I developed skills in:

  • User interviewing

  • Usability testing and research synthesis

  • Figma and UX design

  • Designing for trust and transparency

  • Translating research into product decisions

  • Stakeholder management

  • Product planning and scoping

  • Agile framework

This project reinforced how UX research can shape fintech products by improving clarity, accountability, and user confidence in financial systems. Additionally, collaborating on a product with multiple teams provided real-world experience and improved my adaptability.

The project concluded with a sponsor handoff including research findings, UX documentation, and implementation recommendations. Future work on the Tribe Money web app would focus on continued iteration alongside the existing mobile product and pushing the web experience toward production readiness. Additional improvements could include refining account and dashboard design to better support different user roles and financial contexts.

User Story Prototype Walkthrough (high-fidelity wireframes)

Design Decisions, Constraints, and Collaboration

Research informed several core components:

  • Dashboard fund visualization

  • Request creation and voting flow

  • Centralized transaction history

  • Role-based visibility and permissions

  • Cross-platform consistency with mobile app

Because web interfaces offer more screen space, we combined steps from the mobile experience to create more efficient workflows while maintaining clarity.

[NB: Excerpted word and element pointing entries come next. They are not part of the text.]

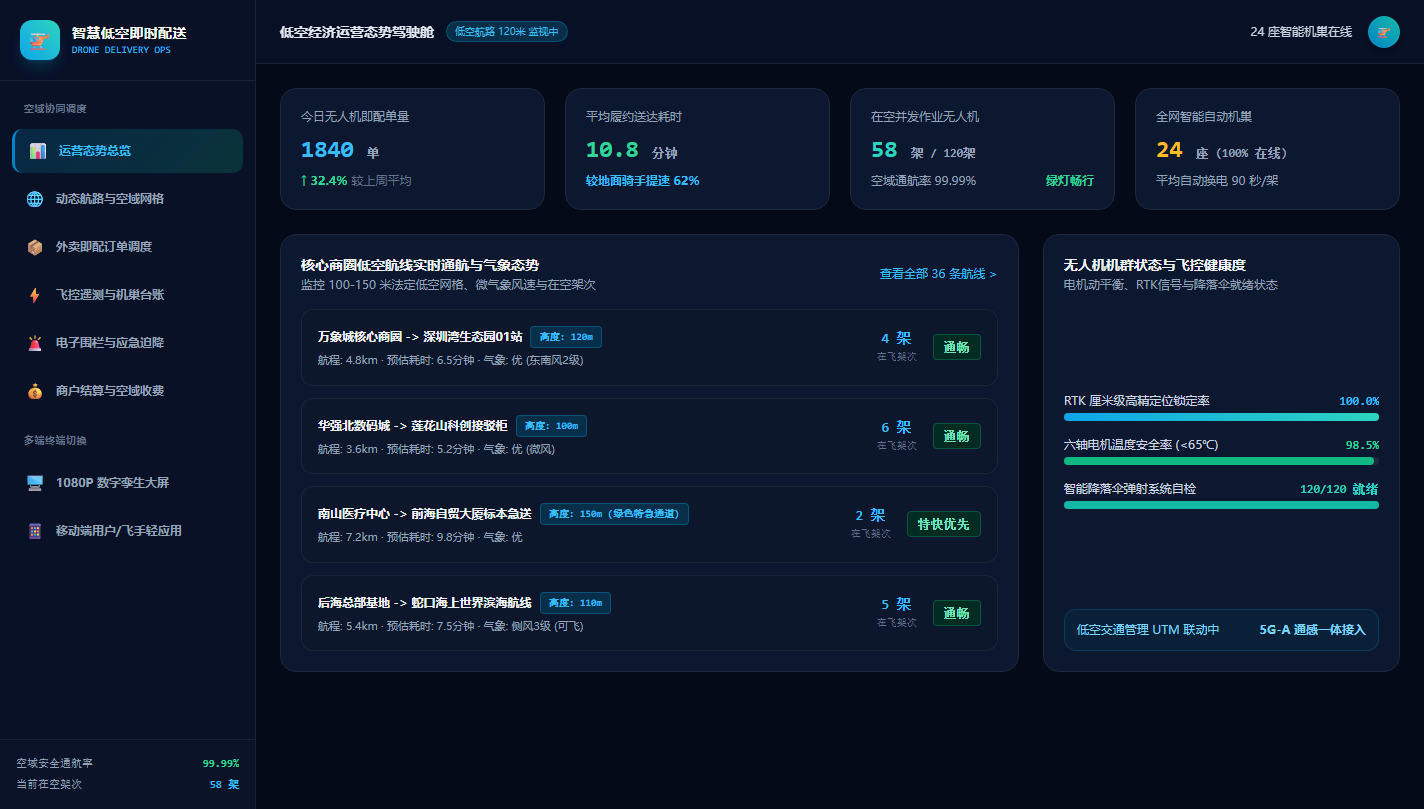Click the globe icon for 动态航路与空域网格
The width and height of the screenshot is (1424, 809).
[35, 199]
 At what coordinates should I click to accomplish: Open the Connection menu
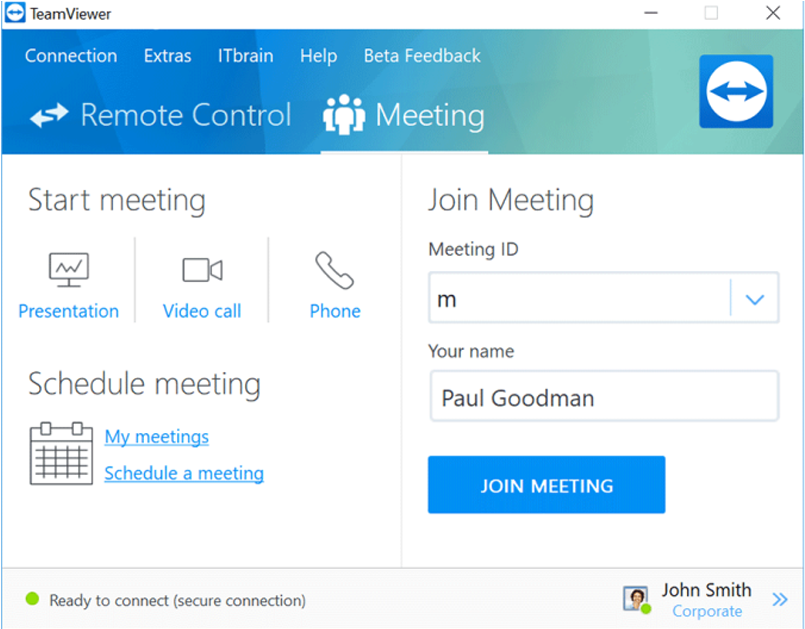coord(71,56)
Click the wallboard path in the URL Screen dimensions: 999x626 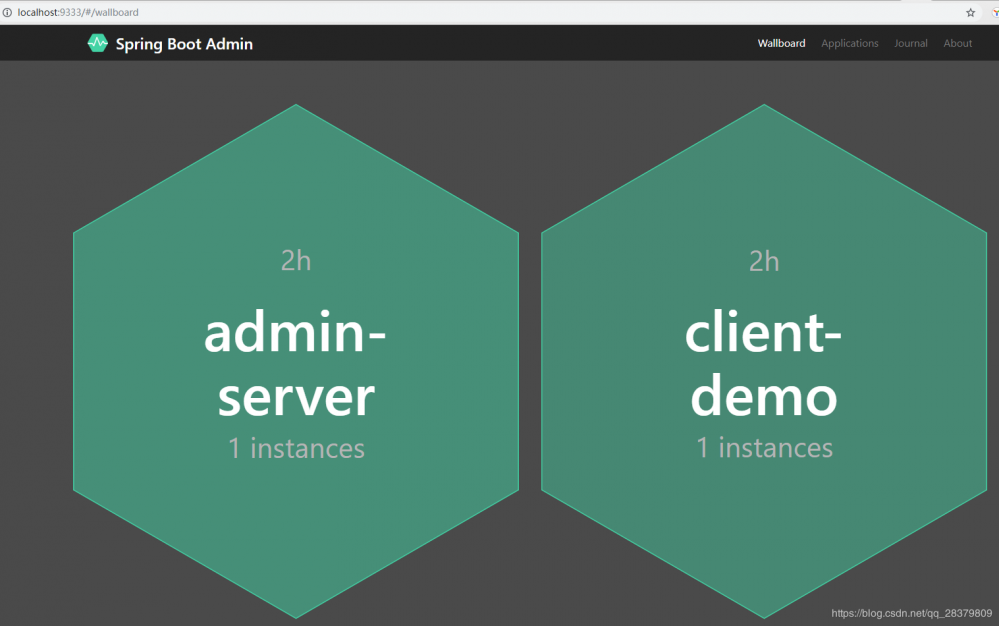[117, 12]
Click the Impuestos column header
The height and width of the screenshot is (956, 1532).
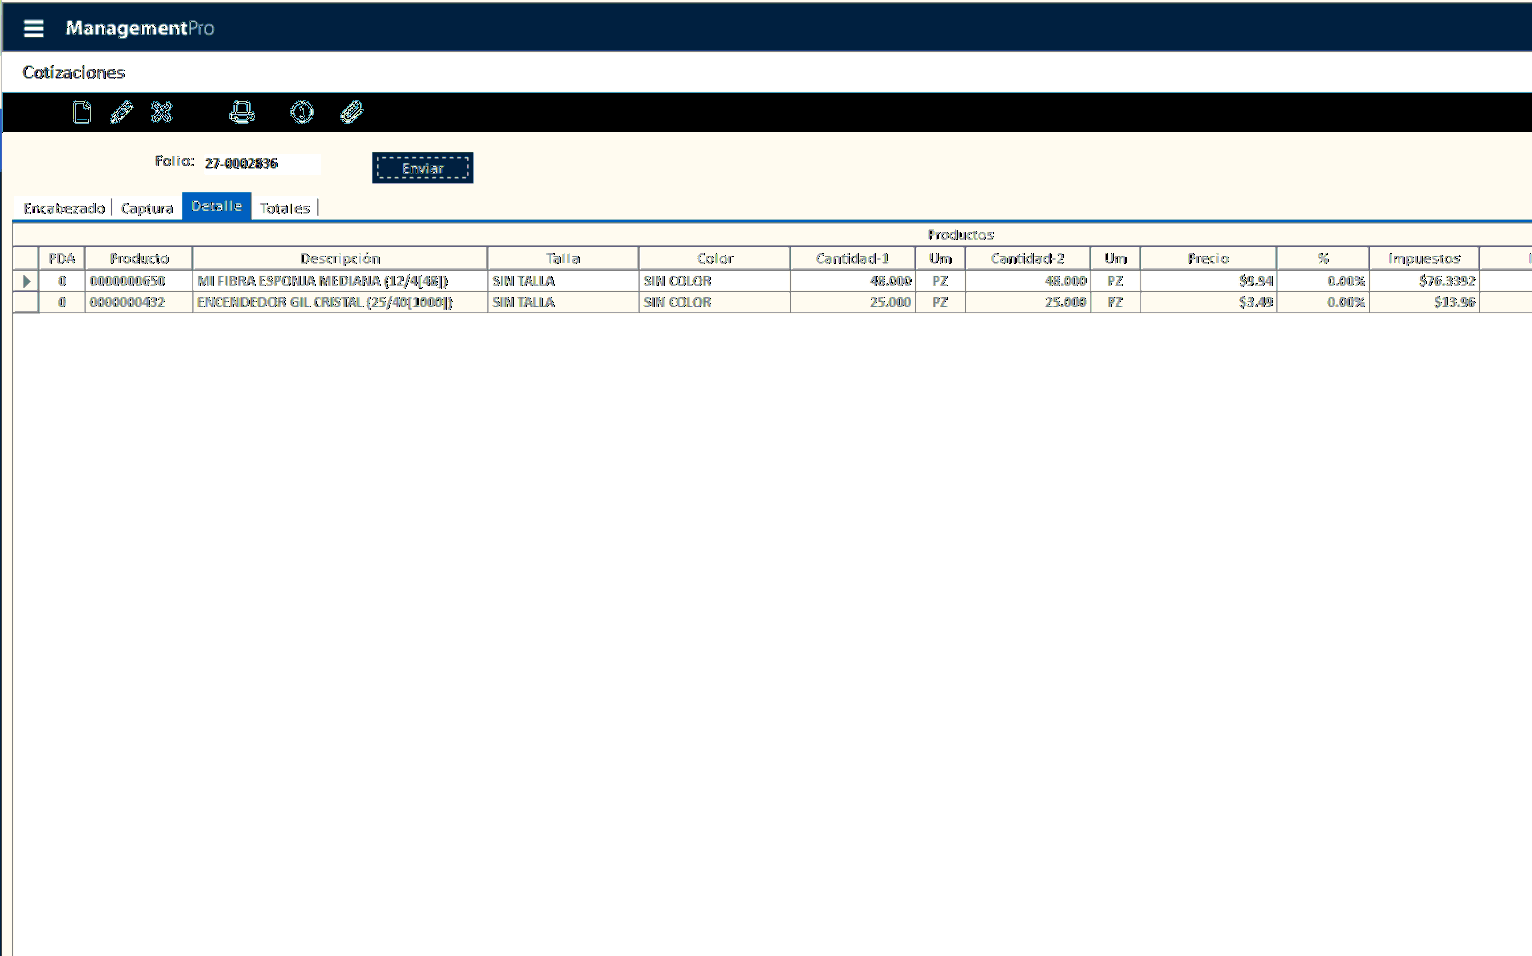click(1424, 258)
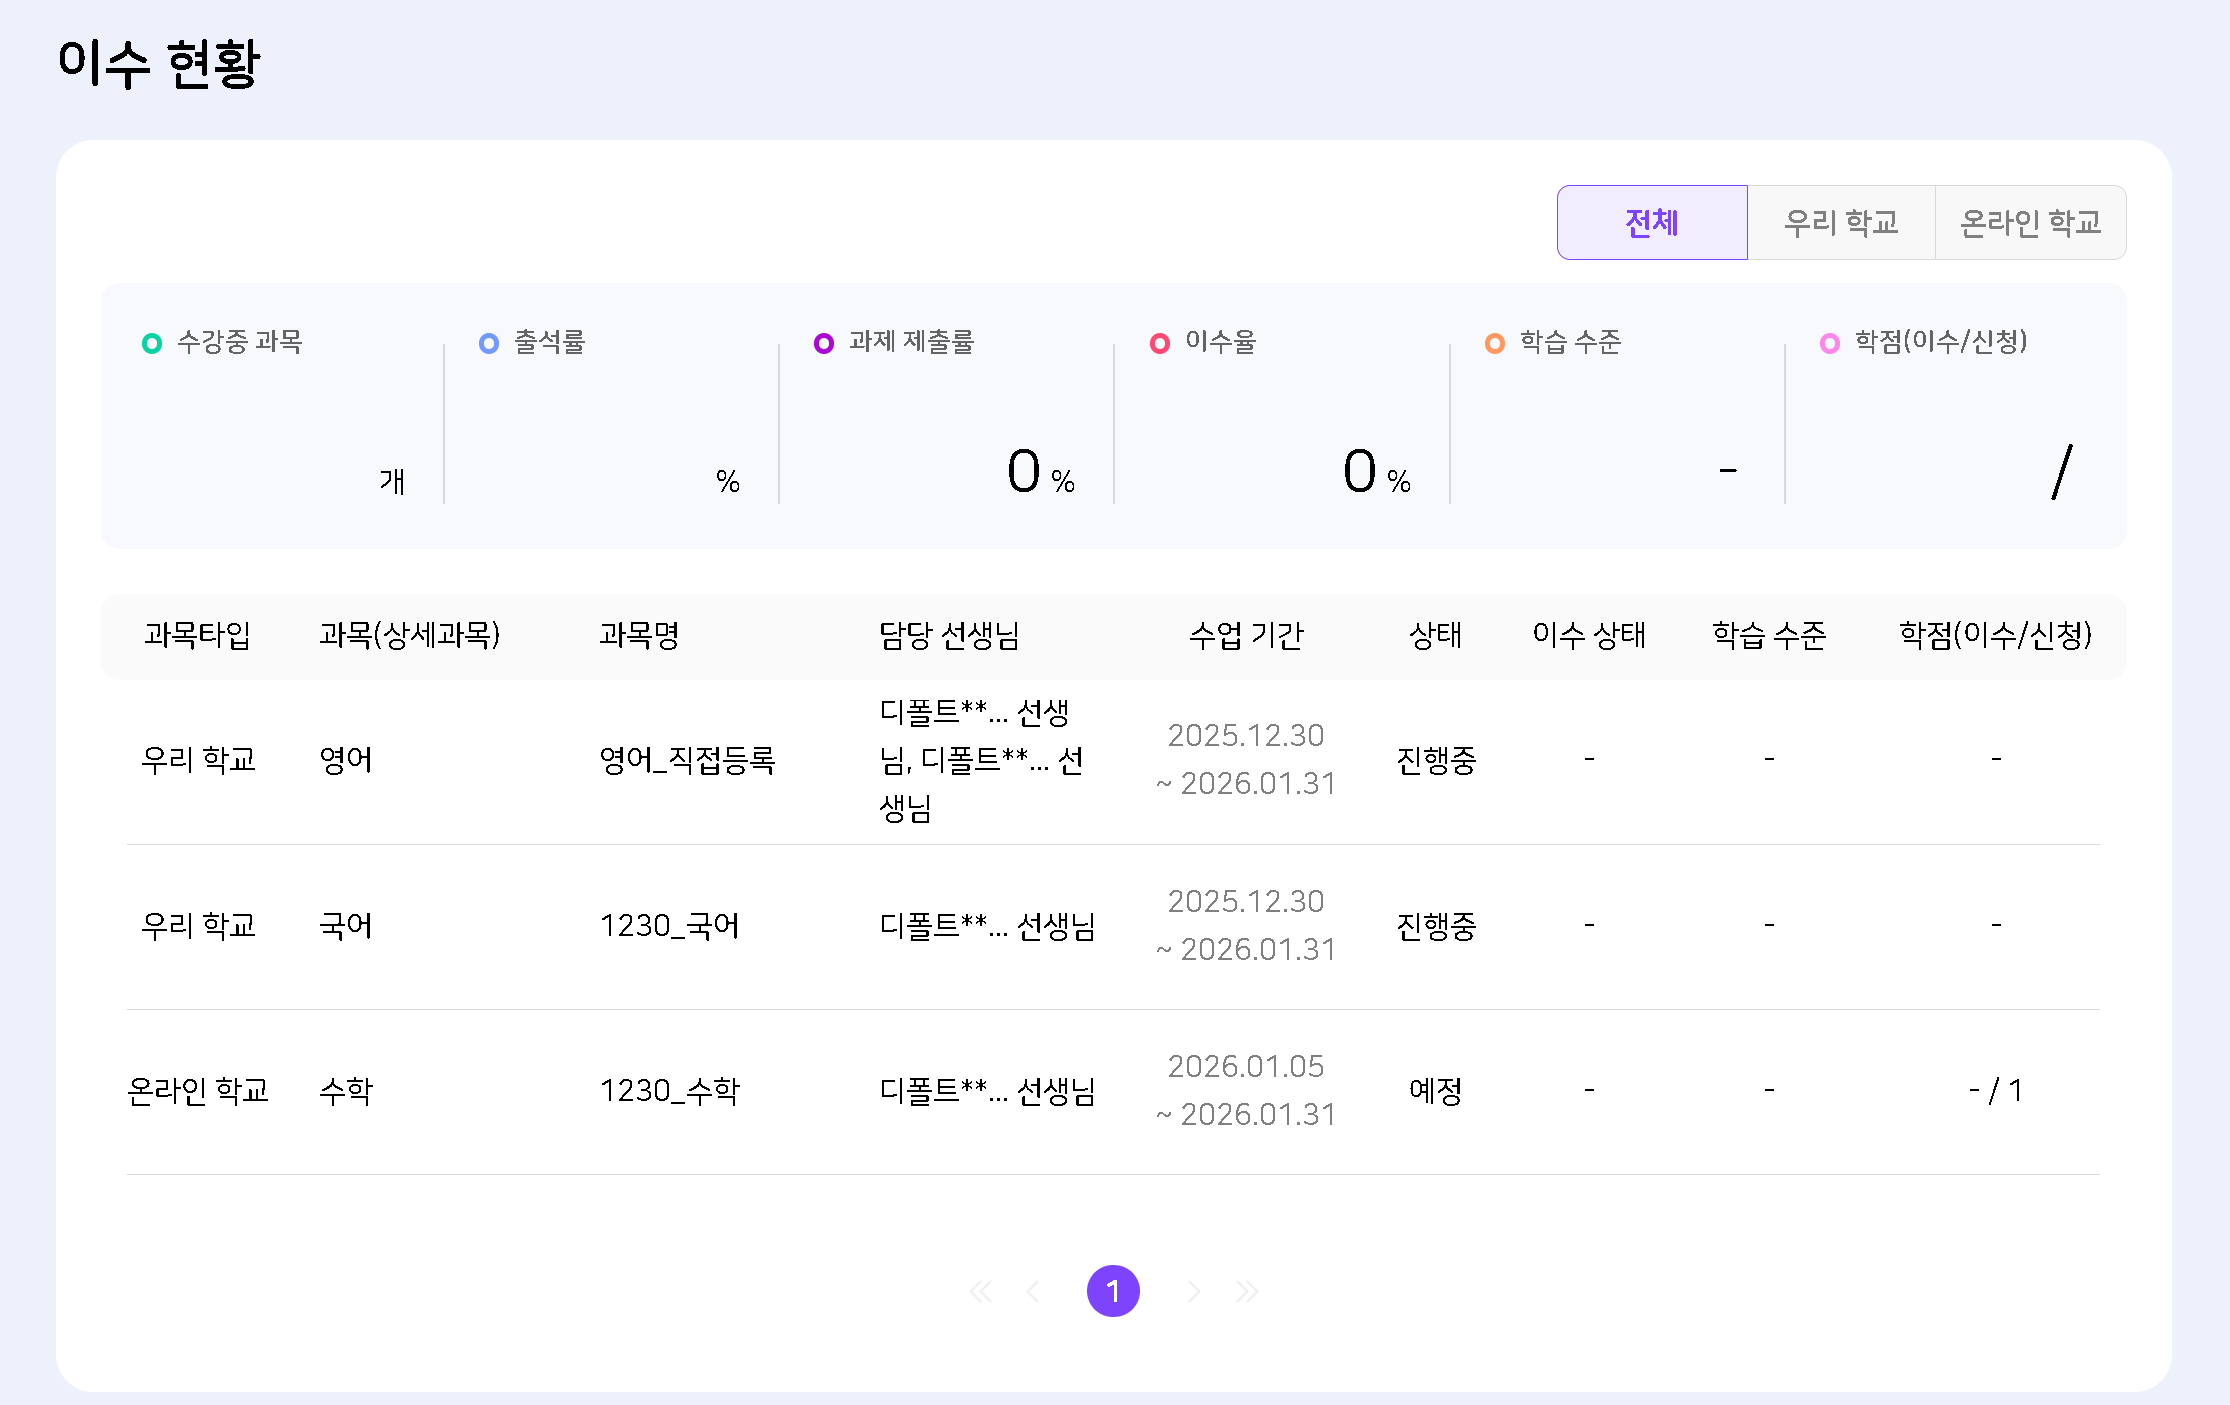Click the purple 과제 제출률 circle icon

824,343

We intentionally simplified flows and removed unnecessary screens (such as a separate alerts page) to reduce friction.

This project involved several constraints:

  • Aligning with sponsor requirements and roadmap

    • Met weekly with all facets of the Tribe Money team: UX, Engineering, Product, and Executive

    • Faced challenges with conflicting opinions between UX and engineering

    • Required adaptability and quick redirection due to startup environment

  • Limited timeline for research and iteration

    • Had to produce high-fidelity prototype quickly to allow time for engineering team

    • Iterations in design meant changes in production

    • Progress must align with Capstone class’s deliverables

The engineering team built a functional web application prototype using React, Vite, Typescript, HTML, CSS, Firebase authentication, and backend integration with existing Tribe Money infrastructure.